**Task description**
Only the lines from the one containing "This screenshot has width=862, height=554." through the end of the entries should be repeated, exactly as they appear, first and last included.

Dataset entries
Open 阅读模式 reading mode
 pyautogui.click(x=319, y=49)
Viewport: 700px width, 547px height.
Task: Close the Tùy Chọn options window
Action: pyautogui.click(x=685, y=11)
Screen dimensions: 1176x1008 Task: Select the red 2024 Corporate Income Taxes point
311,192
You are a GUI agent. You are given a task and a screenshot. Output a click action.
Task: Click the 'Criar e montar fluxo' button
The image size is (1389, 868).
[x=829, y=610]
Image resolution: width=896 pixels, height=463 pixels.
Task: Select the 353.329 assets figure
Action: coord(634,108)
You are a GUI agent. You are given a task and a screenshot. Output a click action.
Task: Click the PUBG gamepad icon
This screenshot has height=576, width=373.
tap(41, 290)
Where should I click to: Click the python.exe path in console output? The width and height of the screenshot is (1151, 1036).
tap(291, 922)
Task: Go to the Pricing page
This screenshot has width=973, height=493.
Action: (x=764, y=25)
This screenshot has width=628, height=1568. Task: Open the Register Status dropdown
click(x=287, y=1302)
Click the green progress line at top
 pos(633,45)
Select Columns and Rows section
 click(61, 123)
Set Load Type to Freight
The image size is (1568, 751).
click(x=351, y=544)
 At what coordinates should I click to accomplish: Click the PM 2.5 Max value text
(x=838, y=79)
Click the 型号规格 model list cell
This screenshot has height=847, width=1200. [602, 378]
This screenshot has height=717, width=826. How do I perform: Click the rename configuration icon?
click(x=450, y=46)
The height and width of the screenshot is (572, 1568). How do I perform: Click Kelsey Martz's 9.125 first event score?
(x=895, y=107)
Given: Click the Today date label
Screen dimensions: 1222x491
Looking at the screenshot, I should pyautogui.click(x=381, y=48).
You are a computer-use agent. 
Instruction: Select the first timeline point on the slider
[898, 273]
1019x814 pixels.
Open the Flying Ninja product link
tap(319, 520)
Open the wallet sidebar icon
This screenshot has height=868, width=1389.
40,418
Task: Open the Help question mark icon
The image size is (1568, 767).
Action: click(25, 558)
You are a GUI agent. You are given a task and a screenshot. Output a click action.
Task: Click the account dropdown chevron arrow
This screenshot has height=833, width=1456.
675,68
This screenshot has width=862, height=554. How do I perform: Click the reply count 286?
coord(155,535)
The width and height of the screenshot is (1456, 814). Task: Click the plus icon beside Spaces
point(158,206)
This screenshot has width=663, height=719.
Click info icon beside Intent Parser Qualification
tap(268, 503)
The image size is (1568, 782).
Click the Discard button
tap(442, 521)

**Answer to this problem**
This screenshot has width=862, height=554. How do I perform: Click the reply count 286?
coord(155,535)
The width and height of the screenshot is (1456, 814). Task: Click the plus icon beside Spaces
point(158,206)
This screenshot has width=663, height=719.
Click info icon beside Intent Parser Qualification
tap(268, 503)
The image size is (1568, 782).
Click the Discard button
tap(442, 521)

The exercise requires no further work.